Now there’s a lot of developers out there who are trying to do the right thing, but are confused, they can’t see any reason why an access token would be preferred over an ID token? See here, here, here and here …. and here and here and here… and here.

Then there are people who go to projects like Kubernetes and oauth2-proxy and ask them “hey why do you use ID tokens instead of access tokens when the spec says otherwise” … and the standard answer back is “Defacto standards vs standards written“. Defacto standards are what people build applications with, standards written are what people build powerpoint slides for — pick the right standard for your use-case.
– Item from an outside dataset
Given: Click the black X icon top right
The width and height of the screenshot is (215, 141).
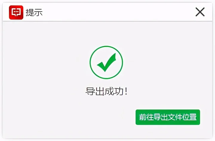Looking at the screenshot, I should 200,12.
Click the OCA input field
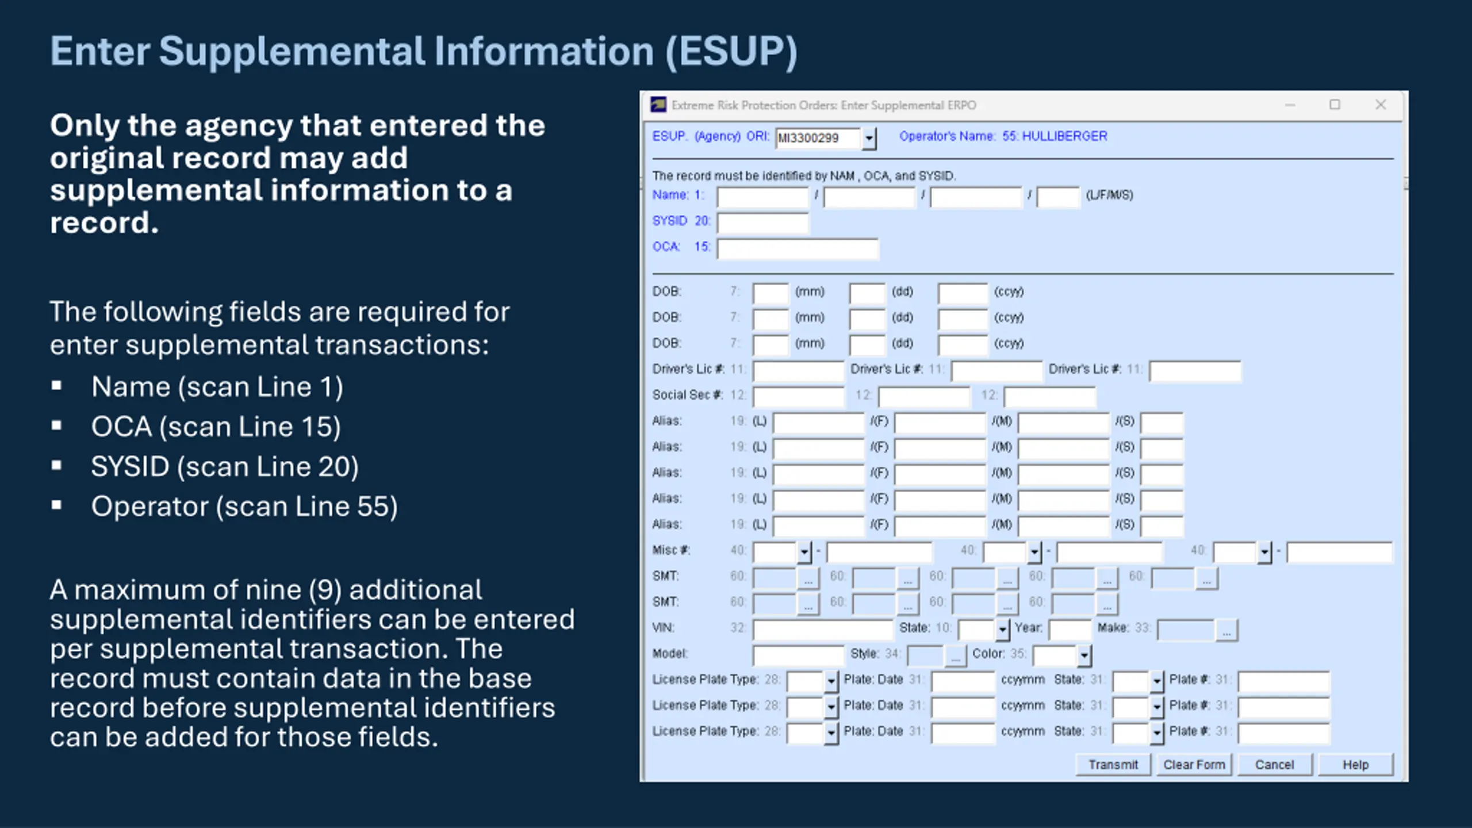1472x828 pixels. (798, 249)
So let’s understand why the best practice is there — but before that we need to understand what is the objective of OAuth:

The OAuth 2.0 authorization framework enables a third-party application to obtain limited access to an HTTP service, …

https://datatracker.ietf.org/doc/html/rfc6749

Ah, so here we understand OAuth is for interaction between 3rd-parties, but I’m building my own application for my own users. 90% of people are building first-party apps that in theory don’t need a protocol whose stated objective is 3rd-party delegation with limited access.

So really if we’re building a first-party application where the “resource server” and the “client application” are the same thing, we don’t need to follow a spec of something that has a different objective than us. Of course if they were different, there would be a case for access tokens, but not in our context. We need to dive deeper.

What is the difference between an Access Token and ID Token?

  • The Access Token has a Scopes, but not Identity information
  • The ID token has Identity information but not scopes.

And if we don’t need scopes, because in a first-party scenario, users will have complete access to all of their data anyway.

But we need identity, because when a requests hits an API we need to understand which user this belongs to. It’s much easier to use ID Tokens than it is to use Access Tokens to get those …. so……

We’ll just use ID Tokens. It make sense, it’s generally cheaper and easier to implement, and as far as we can tell introduces no security risk.

And maybe this decision isn’t correct, that I missed out something critical. But if there were something so critical, it would be better articulated in the reasons for using access tokens. Good architects must be bold enough to take risk, but still remain humble enough to accept that they are wrong. A lot of us suffer for analysis paralysis because we’re afraid to give advice that breaks the ‘norms’ — it’s much safer just recommending best practice.

And like I said, all architects can recommend best practice.

But the good ones know when not too.